(Stored records)
*** Block opens ***

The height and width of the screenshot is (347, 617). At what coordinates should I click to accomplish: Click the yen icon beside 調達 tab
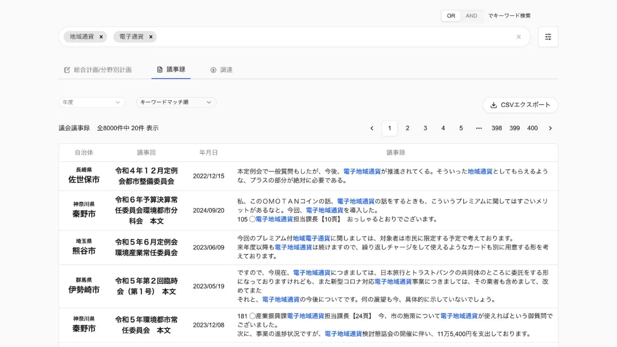212,69
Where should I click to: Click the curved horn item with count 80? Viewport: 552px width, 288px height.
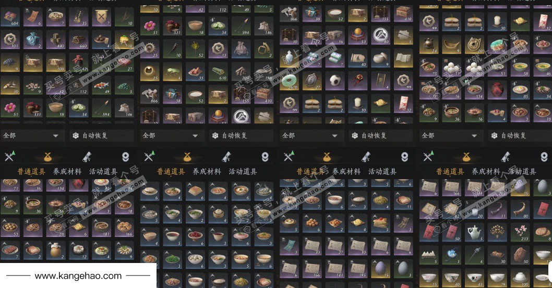click(x=520, y=209)
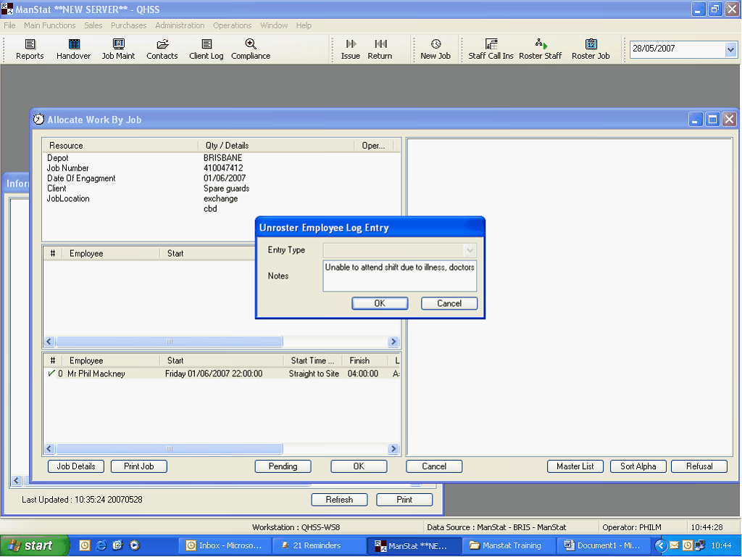The image size is (742, 557).
Task: Click the New Job clock icon
Action: coord(435,45)
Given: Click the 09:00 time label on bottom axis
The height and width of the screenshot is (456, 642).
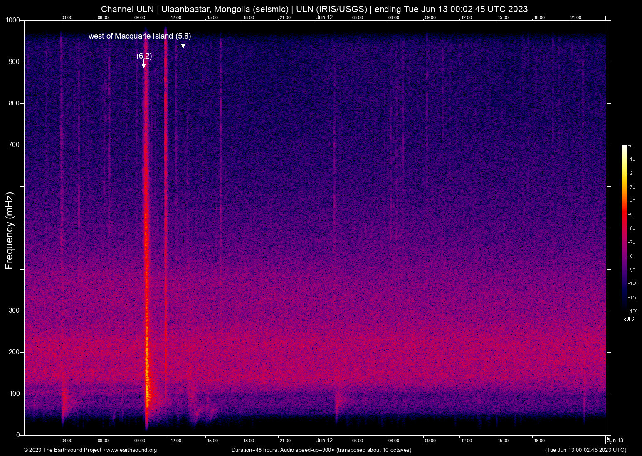Looking at the screenshot, I should point(140,441).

*** Block closes ***

▶ **Exercise goal**
The lines from the one holding "The height and width of the screenshot is (456, 642)." through the end of the entries are to be transcribed exactly, both ends included, with the pictures left out.

▶ **Response for this exercise**
The height and width of the screenshot is (456, 642).
Looking at the screenshot, I should point(140,441).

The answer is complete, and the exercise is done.